Saved entries:
"""

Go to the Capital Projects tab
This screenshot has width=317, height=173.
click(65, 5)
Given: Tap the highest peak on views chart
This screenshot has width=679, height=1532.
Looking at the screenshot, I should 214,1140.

"""

# [Problem requirements]
Exact copies of every record are required.

# [Problem solution]
Go to the Capital Projects tab
This screenshot has width=317, height=173.
click(65, 5)
Given: Tap the highest peak on views chart
This screenshot has width=679, height=1532.
Looking at the screenshot, I should 214,1140.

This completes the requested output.